> **Exercise input**
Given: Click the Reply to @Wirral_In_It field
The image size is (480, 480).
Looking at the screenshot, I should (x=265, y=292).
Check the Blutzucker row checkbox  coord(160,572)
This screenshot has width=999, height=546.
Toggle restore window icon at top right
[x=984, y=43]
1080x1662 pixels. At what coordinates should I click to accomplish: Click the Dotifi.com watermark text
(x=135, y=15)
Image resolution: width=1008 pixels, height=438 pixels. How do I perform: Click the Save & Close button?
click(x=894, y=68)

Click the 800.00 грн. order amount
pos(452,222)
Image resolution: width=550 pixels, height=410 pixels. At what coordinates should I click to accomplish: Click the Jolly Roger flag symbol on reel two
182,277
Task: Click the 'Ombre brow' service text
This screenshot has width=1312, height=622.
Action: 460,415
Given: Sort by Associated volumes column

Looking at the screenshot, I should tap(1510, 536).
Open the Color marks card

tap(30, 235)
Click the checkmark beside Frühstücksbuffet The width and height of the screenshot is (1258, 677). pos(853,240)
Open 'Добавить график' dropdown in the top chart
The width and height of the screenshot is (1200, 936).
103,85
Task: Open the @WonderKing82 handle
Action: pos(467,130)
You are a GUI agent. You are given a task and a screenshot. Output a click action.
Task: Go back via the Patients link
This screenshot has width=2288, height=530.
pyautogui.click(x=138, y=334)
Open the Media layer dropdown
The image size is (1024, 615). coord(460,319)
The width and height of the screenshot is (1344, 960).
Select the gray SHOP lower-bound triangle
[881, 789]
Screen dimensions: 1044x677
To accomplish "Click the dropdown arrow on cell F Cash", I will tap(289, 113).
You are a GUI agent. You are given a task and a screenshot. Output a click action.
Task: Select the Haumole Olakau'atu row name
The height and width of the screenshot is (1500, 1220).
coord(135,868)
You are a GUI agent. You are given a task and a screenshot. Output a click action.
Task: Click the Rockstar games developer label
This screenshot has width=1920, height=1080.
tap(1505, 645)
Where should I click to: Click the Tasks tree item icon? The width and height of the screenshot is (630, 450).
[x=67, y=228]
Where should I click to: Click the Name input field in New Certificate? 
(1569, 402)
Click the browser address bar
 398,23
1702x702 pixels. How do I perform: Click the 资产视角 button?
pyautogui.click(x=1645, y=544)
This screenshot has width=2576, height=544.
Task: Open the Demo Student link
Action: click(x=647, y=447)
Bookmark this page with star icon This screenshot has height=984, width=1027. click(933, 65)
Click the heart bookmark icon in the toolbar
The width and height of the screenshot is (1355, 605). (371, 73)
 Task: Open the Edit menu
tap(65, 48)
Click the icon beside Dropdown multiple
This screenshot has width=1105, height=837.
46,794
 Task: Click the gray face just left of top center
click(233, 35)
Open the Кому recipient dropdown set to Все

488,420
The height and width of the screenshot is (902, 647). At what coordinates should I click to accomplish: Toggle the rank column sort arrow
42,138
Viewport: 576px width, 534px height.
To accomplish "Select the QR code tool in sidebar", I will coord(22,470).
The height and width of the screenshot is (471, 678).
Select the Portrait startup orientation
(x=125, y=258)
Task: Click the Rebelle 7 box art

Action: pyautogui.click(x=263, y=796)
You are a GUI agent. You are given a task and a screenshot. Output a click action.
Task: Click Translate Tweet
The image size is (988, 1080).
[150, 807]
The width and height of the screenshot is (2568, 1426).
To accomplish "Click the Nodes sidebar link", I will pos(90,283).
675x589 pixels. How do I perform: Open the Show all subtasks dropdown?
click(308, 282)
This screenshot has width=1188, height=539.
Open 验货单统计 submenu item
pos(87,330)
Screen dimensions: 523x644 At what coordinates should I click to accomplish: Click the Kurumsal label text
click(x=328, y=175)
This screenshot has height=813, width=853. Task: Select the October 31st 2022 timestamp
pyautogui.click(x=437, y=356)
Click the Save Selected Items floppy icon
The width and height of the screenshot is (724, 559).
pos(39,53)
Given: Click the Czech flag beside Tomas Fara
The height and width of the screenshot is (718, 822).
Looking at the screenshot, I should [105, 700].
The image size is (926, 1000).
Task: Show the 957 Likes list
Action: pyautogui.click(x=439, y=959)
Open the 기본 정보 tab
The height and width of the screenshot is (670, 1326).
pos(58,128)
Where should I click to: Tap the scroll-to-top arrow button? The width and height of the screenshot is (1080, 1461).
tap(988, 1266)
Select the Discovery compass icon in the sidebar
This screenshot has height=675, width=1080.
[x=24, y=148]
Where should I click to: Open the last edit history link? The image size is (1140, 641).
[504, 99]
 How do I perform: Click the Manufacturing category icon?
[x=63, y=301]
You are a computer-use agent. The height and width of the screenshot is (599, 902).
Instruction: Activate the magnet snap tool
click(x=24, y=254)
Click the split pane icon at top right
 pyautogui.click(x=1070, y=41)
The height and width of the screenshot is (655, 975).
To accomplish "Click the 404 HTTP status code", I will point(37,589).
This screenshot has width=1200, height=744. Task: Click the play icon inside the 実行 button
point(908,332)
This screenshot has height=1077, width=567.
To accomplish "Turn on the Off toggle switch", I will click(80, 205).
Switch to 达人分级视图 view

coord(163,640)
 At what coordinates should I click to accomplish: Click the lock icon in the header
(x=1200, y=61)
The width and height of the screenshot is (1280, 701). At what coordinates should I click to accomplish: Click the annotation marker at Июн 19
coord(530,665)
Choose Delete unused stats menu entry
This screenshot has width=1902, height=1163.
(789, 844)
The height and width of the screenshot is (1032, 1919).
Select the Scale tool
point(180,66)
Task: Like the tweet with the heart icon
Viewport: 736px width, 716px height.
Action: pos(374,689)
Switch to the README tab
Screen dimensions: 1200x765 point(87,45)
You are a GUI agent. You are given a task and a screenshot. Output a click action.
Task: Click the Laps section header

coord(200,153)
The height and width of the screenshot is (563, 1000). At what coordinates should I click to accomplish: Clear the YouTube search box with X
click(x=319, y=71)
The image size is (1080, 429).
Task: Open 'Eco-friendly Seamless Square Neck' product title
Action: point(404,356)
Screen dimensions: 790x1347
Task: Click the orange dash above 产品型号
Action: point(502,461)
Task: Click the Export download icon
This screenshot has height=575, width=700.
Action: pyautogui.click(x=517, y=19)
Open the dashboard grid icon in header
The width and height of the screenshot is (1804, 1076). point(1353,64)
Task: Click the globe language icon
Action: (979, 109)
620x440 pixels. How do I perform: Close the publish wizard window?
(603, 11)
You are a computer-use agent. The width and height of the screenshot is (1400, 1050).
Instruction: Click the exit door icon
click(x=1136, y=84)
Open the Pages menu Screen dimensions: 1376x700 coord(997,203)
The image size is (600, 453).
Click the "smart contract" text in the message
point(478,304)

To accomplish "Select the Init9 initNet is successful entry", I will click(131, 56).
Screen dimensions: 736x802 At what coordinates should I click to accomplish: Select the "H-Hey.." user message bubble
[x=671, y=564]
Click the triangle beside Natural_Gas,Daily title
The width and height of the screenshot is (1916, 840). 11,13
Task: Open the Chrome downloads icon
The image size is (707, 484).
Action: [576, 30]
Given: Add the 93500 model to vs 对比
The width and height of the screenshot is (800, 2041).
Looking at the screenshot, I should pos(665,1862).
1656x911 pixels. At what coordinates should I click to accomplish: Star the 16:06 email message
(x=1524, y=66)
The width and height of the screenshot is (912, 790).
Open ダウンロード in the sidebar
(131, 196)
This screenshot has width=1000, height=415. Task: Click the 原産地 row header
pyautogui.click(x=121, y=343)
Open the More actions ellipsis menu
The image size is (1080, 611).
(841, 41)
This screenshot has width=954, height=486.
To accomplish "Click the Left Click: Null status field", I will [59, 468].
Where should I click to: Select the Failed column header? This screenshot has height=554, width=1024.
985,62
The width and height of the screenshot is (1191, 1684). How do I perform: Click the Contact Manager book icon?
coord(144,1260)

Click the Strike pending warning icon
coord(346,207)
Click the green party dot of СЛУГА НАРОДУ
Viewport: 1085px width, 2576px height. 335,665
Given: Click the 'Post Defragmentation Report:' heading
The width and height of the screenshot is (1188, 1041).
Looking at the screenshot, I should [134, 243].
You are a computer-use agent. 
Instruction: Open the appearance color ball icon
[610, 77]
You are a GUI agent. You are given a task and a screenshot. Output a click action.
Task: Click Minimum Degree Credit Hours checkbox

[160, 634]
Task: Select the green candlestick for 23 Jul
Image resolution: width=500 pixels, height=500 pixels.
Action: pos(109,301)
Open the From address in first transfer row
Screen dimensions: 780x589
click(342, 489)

> **Problem requirements**
Where a line in the records above contains the string "computer", copy that line.

> **Worked solution**
You are a computer-use agent. The height and width of the screenshot is (599, 902).
You are a computer-use agent. The width and height of the screenshot is (1400, 1050).
You are a computer-use agent. 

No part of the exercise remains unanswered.